L’incident du 31 juillet 2025

L’épisode de jeudi 31 juillet 2025, après son soutien inattendu à Maurice Kamto exclu pour l’instant de la course électorale, le propulse une fois de plus au-devant de la scène et pas de n’importe quelle façon. En effet, alors que l’ancien ministre candidat essayait de se rendre au Sénégal accompagné de sa fille, il s’est vu débarquer par des officiers en uniforme. En réaction à cet acte, il va déclarer dans un communiqué : « lorsqu’un candidat à l’élection présidentielle est empêché de voyager, c’est tout un peuple qu’on empêche de respirer.

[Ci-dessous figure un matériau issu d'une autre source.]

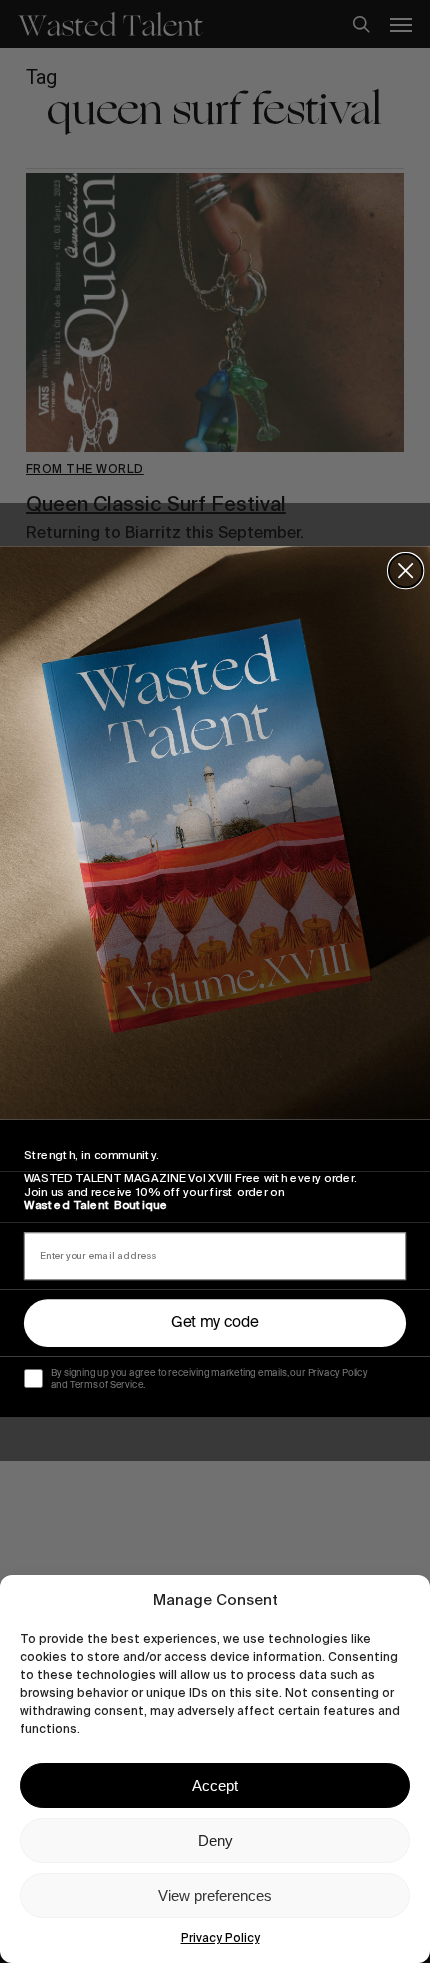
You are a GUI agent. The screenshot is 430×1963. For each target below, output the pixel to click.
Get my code (215, 1322)
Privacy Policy (220, 1938)
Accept (215, 1785)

C’est la preuve éclatante que le système en place redoute la vérité et craint la transition que nous portons ».
La réaction d’Aminatou Ahidjo
Une réaction qui n’a pas fait l’unanimité, surtout du côté de la fille cadette de l’ancien chef de l’État, Aminatou Ahidjo, membre du RDPC parti au pouvoir et présidente du conseil d’administration du Palais des congrès qui, dans la soirée du jeudi 31 juillet, a au travers aussi d’un communiqué dénoncé ce qu’elle considère comme une escroquerie politique et morale d’Issa Tchiroma Bakary : « Monsieur Issa Tchiroma Bakary, ancien ministre et candidat à l’élection présidentielle, a fait un communiqué via les réseaux sociaux, se plaignant de l’interdiction qui lui a été faite de prendre l’avion pour se rendre au Sénégal afin de se recueillir sur la tombe du feu président Ahmadou Ahidjo. Je voudrais en tant que fille du feu président dénoncer vivement l’escroquerie politique et morale d’un homme qui n’a jamais daigné présenter ses condoléances à la famille Ahidjo, éprouvée par de nombreux décès ».
Elle va aussi dans le même communiqué rappeler à l’ancien ministre un fait réglementaire connu de tous concernant les déplacements des nouveaux anciens ministres : « je dénonce également avec force les mensonges d’un homme politique qui veut ignorer sciemment les règles établies au Cameroun s’agissant des mouvements des nouveaux anciens ministres, qui doivent requérir l’autorisation de Monsieur le président de la République avant toute sortie à l’étranger ».
Dans ce contexte politique marqué par une élection présidentielle qui s’annonce mouvementée, des figures connues et moins connues de la scène politique sont en émoi, scrutant toutes actions et toutes prises de parole pour émerger et devenir des acteurs majeurs de l’après 12 octobre 2025.